It is exactly the same situation when we have the subsemigroup generated by $\{n_1,\dots,n_k\}$, namely, we are adding inverses to $n_1,\dots,n_k$. Since $R = \mathbf{Z}$ all fraction rings of $\mathbf{Z}$ are subrings of $\mathbf{Q}$. In this case we are looking at the subring containing $\mathbf{Z}$ and each inverse $\frac{1}{n_i}$ for $i \in \{1,\dots,k\}$.

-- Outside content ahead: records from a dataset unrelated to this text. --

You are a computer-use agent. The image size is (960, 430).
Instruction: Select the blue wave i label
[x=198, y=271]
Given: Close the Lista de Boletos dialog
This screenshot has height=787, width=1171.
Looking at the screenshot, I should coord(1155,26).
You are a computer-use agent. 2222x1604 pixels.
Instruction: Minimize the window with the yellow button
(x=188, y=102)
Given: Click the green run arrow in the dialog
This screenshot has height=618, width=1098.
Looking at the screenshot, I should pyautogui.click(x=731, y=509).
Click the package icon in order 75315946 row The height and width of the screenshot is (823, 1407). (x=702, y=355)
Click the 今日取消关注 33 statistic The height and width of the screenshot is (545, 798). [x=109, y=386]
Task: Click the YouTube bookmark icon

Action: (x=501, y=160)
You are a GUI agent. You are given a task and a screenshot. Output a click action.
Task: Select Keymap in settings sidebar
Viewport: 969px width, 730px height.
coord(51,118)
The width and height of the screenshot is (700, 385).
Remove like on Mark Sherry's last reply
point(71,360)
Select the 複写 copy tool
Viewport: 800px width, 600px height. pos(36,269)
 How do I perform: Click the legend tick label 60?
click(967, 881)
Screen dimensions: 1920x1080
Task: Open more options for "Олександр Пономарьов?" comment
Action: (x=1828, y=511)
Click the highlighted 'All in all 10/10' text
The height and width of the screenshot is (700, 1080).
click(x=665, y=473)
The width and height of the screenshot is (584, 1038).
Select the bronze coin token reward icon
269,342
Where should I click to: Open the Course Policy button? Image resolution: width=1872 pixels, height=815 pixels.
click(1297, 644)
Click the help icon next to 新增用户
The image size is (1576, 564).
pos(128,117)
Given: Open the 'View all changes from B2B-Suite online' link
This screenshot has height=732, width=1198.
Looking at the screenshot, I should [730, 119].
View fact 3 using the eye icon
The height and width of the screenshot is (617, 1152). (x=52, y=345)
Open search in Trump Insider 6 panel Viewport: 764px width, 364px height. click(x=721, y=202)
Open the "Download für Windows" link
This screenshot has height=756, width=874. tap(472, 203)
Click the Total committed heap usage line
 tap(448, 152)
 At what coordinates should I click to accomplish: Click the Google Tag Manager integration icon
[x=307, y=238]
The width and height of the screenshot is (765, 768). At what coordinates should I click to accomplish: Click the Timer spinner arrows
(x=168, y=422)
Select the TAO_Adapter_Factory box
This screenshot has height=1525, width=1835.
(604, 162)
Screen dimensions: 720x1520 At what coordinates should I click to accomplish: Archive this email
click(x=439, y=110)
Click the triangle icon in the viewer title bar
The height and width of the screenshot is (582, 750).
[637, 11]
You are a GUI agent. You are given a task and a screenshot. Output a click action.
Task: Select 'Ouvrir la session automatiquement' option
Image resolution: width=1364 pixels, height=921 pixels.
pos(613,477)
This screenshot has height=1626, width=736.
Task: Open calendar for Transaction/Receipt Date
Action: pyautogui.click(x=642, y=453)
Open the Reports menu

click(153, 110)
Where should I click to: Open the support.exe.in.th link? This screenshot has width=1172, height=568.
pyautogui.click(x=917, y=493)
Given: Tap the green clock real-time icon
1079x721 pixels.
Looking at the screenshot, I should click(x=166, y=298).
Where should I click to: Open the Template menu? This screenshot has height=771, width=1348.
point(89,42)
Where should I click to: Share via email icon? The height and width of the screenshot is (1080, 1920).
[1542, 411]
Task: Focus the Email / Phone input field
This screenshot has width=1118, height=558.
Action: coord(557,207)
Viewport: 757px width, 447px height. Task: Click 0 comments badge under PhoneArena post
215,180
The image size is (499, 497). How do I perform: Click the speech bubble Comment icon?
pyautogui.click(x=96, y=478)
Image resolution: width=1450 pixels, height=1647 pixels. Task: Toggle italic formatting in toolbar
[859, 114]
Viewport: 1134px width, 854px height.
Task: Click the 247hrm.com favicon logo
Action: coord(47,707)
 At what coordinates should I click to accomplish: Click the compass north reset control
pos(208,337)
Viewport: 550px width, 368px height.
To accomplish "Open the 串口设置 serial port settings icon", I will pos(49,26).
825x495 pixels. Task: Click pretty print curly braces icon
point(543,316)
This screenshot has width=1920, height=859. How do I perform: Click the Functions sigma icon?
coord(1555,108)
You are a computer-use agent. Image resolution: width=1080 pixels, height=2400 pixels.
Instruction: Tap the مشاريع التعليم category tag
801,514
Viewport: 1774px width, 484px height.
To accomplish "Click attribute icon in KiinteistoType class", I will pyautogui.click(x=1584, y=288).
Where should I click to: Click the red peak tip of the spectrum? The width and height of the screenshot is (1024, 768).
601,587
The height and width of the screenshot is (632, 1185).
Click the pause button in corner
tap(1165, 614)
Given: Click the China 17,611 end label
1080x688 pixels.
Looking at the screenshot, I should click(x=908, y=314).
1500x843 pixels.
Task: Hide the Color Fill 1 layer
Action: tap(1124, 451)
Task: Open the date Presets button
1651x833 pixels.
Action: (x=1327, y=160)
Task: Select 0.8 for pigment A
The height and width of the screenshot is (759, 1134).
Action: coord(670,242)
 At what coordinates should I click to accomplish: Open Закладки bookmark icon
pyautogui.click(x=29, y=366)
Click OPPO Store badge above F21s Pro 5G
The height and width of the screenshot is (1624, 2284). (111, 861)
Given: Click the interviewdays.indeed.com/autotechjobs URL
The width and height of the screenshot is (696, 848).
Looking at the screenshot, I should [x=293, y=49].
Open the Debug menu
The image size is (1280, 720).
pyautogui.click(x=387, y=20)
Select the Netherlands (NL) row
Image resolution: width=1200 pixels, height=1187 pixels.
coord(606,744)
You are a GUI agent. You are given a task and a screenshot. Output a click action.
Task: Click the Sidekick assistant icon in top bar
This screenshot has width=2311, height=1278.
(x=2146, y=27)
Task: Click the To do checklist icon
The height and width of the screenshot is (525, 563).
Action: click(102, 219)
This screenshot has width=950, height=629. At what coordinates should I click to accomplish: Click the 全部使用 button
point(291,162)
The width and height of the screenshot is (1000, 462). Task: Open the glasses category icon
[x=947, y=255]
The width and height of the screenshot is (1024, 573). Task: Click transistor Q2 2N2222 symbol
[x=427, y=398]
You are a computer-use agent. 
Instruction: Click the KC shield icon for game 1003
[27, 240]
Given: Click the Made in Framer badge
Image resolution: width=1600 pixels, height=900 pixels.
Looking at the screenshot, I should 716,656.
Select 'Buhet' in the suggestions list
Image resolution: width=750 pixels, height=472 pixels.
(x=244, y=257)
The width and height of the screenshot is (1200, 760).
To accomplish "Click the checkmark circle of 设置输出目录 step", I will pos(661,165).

For example, if you let $D$ be generated by $2$ and $3$ then you are looking at all rational numbers of the form

$$ \frac{x}{2^a3^b}. $$

Can you see why every such fraction can be written in the form $\dfrac{y}{6^c}$? Spoiler:

$$ \dfrac{x}{2^a3^b} = \dfrac{x2^b3^a}{2^a2^b3^a3^b} = \dfrac{x2^b3^a}{6^{a + b}}. $$

Given this, a reasonable common denominator for $n_1,\dots,n_k$ would be $n = n_1 \cdots n_k$.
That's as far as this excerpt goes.